### Work to complete:
Your job is to restate each entry word for word.

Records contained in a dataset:
· · · · · · ·
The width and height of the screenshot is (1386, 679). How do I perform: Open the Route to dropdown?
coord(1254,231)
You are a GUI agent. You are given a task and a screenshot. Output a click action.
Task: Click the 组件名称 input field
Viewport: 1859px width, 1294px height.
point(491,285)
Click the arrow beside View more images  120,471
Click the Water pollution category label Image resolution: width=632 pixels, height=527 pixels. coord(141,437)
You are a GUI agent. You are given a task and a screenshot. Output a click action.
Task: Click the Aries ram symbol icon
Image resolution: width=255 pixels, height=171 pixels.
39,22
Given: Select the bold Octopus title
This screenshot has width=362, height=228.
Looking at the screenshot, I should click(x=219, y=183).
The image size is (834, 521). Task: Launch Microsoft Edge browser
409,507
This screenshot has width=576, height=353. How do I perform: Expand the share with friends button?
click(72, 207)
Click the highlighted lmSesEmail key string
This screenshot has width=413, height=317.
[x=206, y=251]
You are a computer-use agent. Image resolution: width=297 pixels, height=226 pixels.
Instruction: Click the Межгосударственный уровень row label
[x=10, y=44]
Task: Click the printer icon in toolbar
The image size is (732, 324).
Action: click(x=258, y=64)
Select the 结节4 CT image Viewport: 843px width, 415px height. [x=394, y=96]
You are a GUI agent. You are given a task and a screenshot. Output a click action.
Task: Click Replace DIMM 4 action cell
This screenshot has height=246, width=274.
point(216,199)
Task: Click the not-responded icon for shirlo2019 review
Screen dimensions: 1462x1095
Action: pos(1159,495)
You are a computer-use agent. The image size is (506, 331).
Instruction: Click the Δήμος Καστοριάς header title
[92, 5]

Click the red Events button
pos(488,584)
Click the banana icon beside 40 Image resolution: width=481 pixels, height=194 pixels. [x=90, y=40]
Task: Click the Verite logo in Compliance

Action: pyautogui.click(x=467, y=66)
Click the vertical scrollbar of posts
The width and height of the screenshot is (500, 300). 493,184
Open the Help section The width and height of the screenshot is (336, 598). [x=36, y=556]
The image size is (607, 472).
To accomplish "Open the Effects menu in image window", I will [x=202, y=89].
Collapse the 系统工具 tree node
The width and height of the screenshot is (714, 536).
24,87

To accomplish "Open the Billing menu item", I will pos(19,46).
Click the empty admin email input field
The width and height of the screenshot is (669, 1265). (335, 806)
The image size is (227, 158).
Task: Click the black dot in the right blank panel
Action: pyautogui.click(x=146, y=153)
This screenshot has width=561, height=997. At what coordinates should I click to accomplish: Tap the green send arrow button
· · · · · · ·
### Response to the task:
The width and height of the screenshot is (1386, 679). How do I perform: Open the Route to dropdown?
coord(1254,231)
You are a GUI agent. You are given a task and a screenshot. Output a click action.
Task: Click the 组件名称 input field
Viewport: 1859px width, 1294px height.
point(491,285)
Click the arrow beside View more images  120,471
Click the Water pollution category label Image resolution: width=632 pixels, height=527 pixels. coord(141,437)
You are a GUI agent. You are given a task and a screenshot. Output a click action.
Task: Click the Aries ram symbol icon
Image resolution: width=255 pixels, height=171 pixels.
39,22
Given: Select the bold Octopus title
This screenshot has width=362, height=228.
Looking at the screenshot, I should click(x=219, y=183).
The image size is (834, 521). Task: Launch Microsoft Edge browser
409,507
This screenshot has width=576, height=353. How do I perform: Expand the share with friends button?
click(72, 207)
Click the highlighted lmSesEmail key string
This screenshot has width=413, height=317.
[x=206, y=251]
You are a computer-use agent. Image resolution: width=297 pixels, height=226 pixels.
Instruction: Click the Межгосударственный уровень row label
[x=10, y=44]
Task: Click the printer icon in toolbar
The image size is (732, 324).
Action: click(x=258, y=64)
Select the 结节4 CT image Viewport: 843px width, 415px height. [x=394, y=96]
You are a GUI agent. You are given a task and a screenshot. Output a click action.
Task: Click Replace DIMM 4 action cell
This screenshot has height=246, width=274.
point(216,199)
Task: Click the not-responded icon for shirlo2019 review
Screen dimensions: 1462x1095
Action: pos(1159,495)
You are a computer-use agent. The image size is (506, 331).
Instruction: Click the Δήμος Καστοριάς header title
[92, 5]

Click the red Events button
pos(488,584)
Click the banana icon beside 40 Image resolution: width=481 pixels, height=194 pixels. [x=90, y=40]
Task: Click the Verite logo in Compliance

Action: pyautogui.click(x=467, y=66)
Click the vertical scrollbar of posts
The width and height of the screenshot is (500, 300). 493,184
Open the Help section The width and height of the screenshot is (336, 598). [x=36, y=556]
The image size is (607, 472).
To accomplish "Open the Effects menu in image window", I will [x=202, y=89].
Collapse the 系统工具 tree node
The width and height of the screenshot is (714, 536).
24,87

To accomplish "Open the Billing menu item", I will pos(19,46).
Click the empty admin email input field
The width and height of the screenshot is (669, 1265). (335, 806)
The image size is (227, 158).
Task: Click the black dot in the right blank panel
Action: pyautogui.click(x=146, y=153)
This screenshot has width=561, height=997. At what coordinates should I click to accomplish: Tap the green send arrow button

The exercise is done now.